Blatt #167 | KW 19/2021

Endlich Mai. Und Sonne!

Ich sah ihn aus einiger Entfernung einbiegen. Zur Tankstelle. Also mußte ich nicht rennen, um noch etwas zu erwischen. „Ist der noch aus den 1940ern?“ „Nein, 1951.“ „Ah ja, also fast.“ So beginnen erfreuliche Gespräche. Cadillac Series 62, dritte Generation. Das heißt also: 70 Jahre. Da begann etwas an den Kotflügeln am Heck. Nein, die Fender Skirts verschwanden zunehmend. Aber es wuchsen sich Heckflügel aus, die vor allem bei Cadillac und Chrysler zu bizarren Dimensionen gerieten.

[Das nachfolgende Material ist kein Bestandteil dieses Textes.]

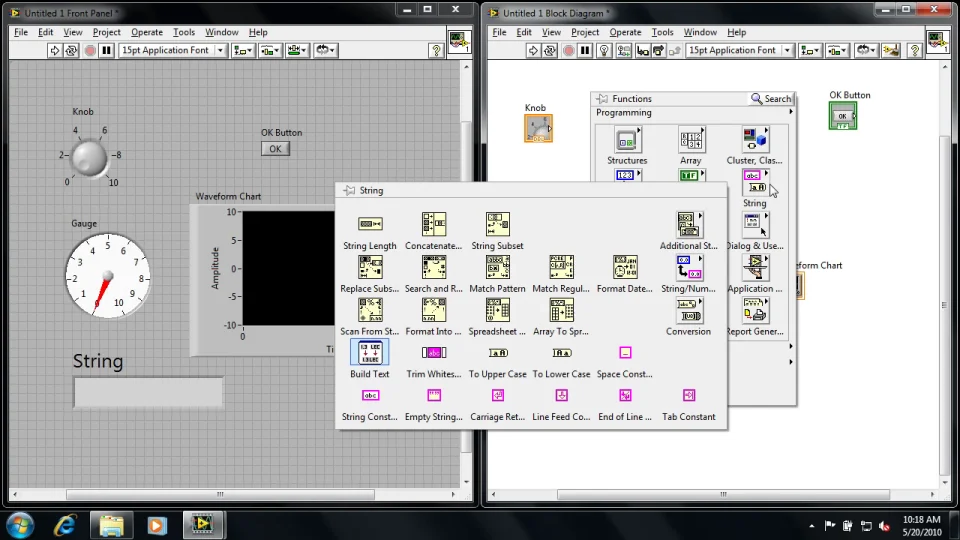The image size is (960, 540).
Task: Expand Align Objects dropdown in Front Panel
Action: 243,50
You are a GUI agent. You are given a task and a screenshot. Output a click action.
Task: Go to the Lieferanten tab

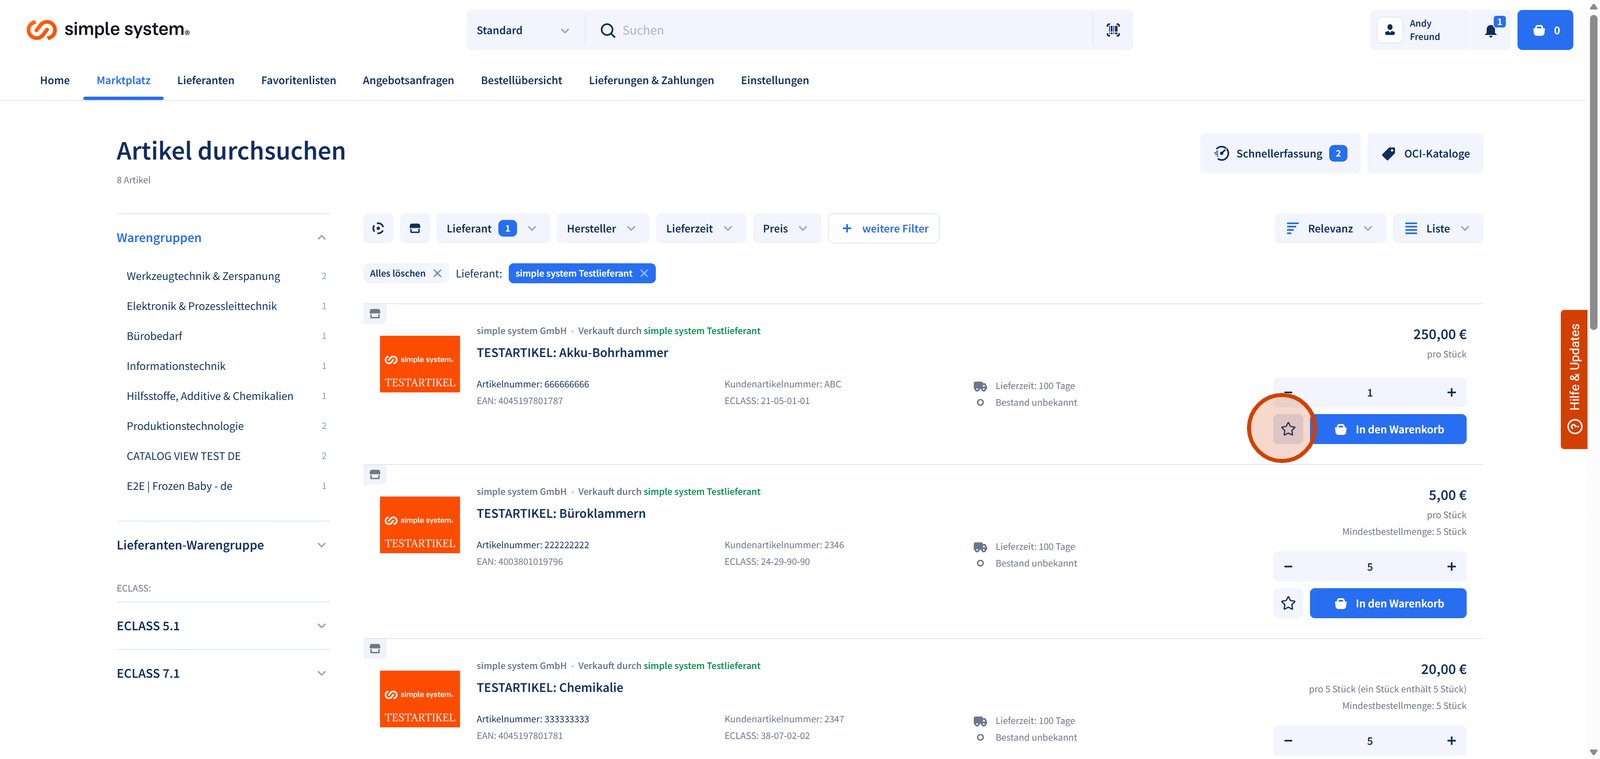[x=205, y=80]
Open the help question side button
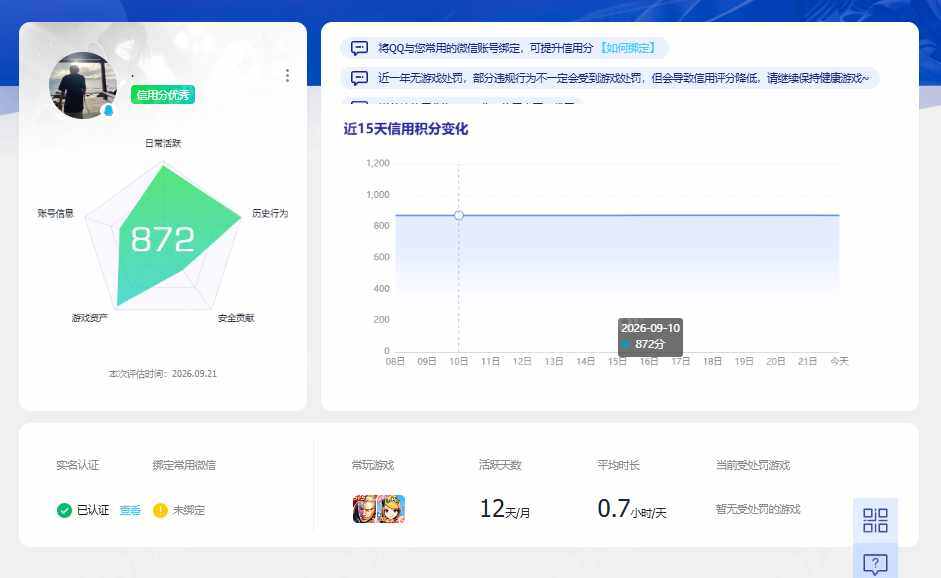941x578 pixels. point(875,564)
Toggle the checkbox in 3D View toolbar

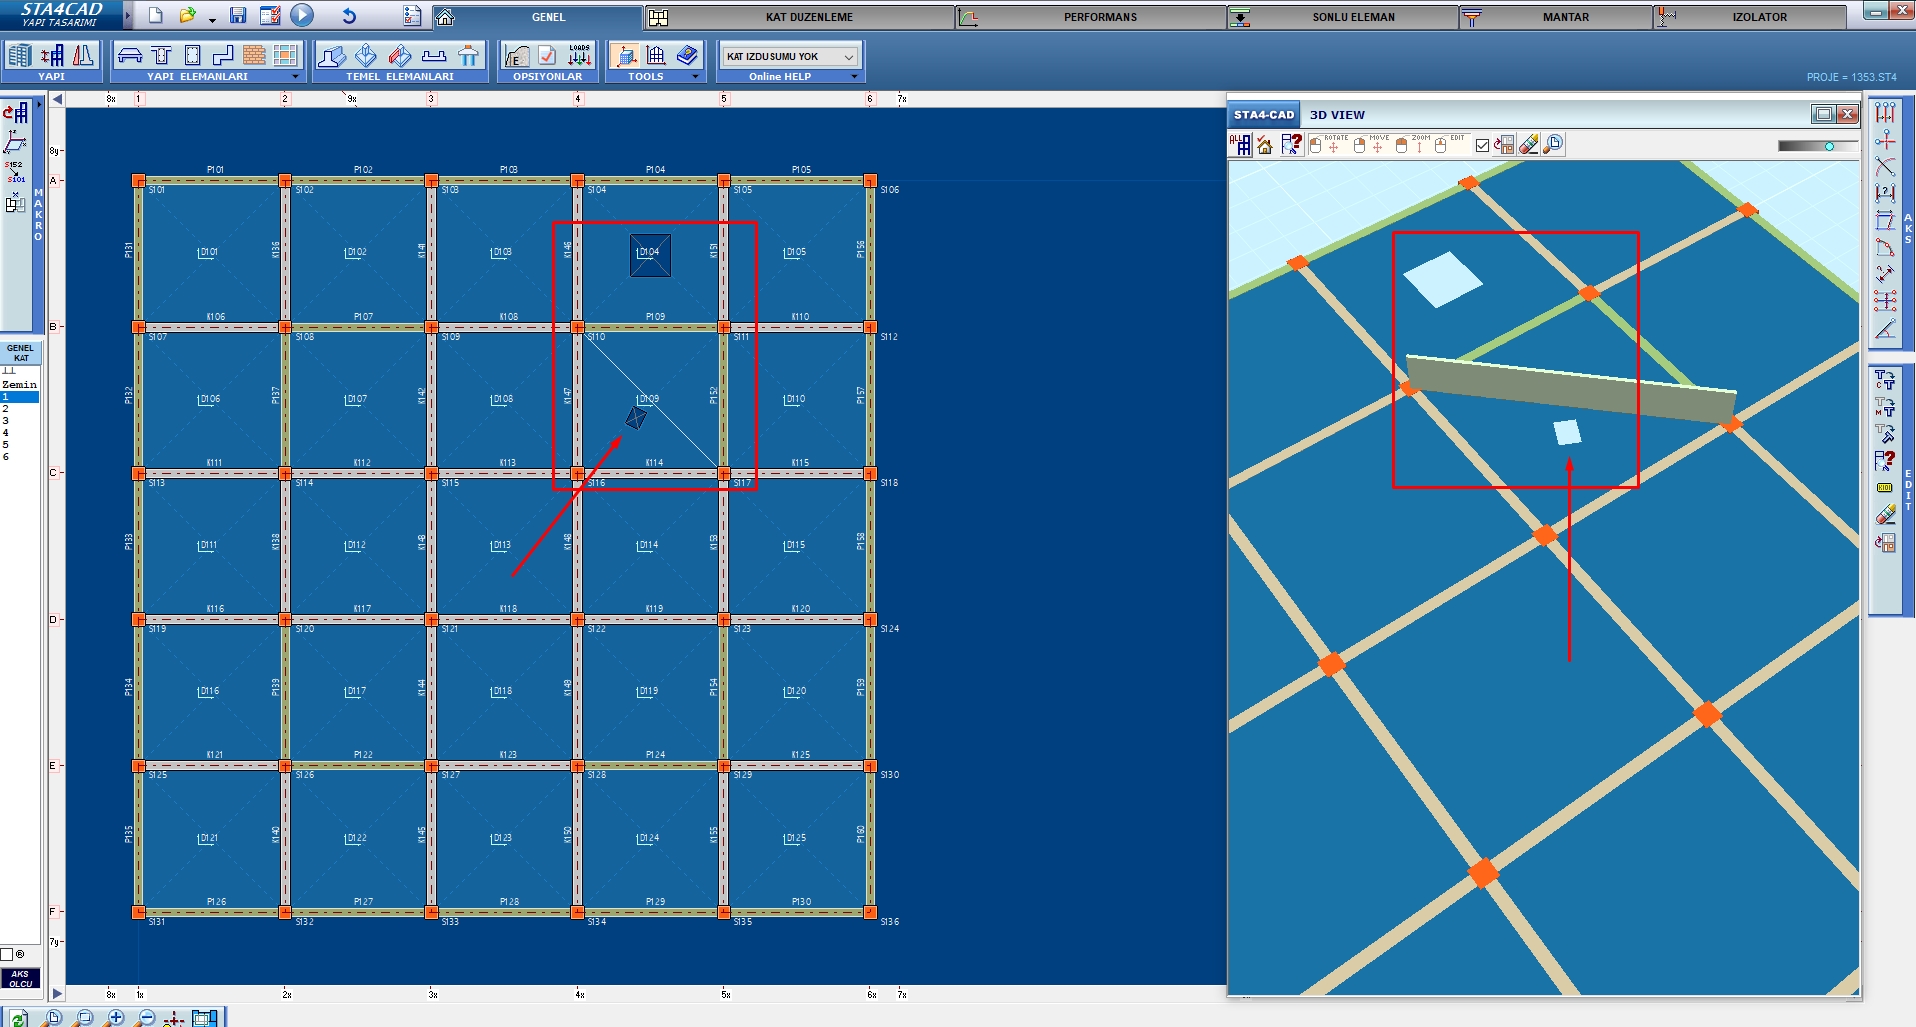[x=1482, y=145]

Es ist ein wenig wie bei den Krinolinen in der Mode. Die noble Distanz zum Praktischen und Rationalen ist ein soziales Statement. (Na klar, Automobile sind nicht bloß Vehikel, sondern auch Kommunikationsmittel.)



1951er Cadillac Series 62

Dieser Yank Tank hat in unserer hügeligen Landschaft manchmal thermische Problemchen. Ist eben für mehr Fahrtwind gebaut. Ab nun wird also die Dichte besonderer Fahrzeuge auf unseren Straßen wieder zunehmen. (Ich hab die Kamera stets griffbereit.)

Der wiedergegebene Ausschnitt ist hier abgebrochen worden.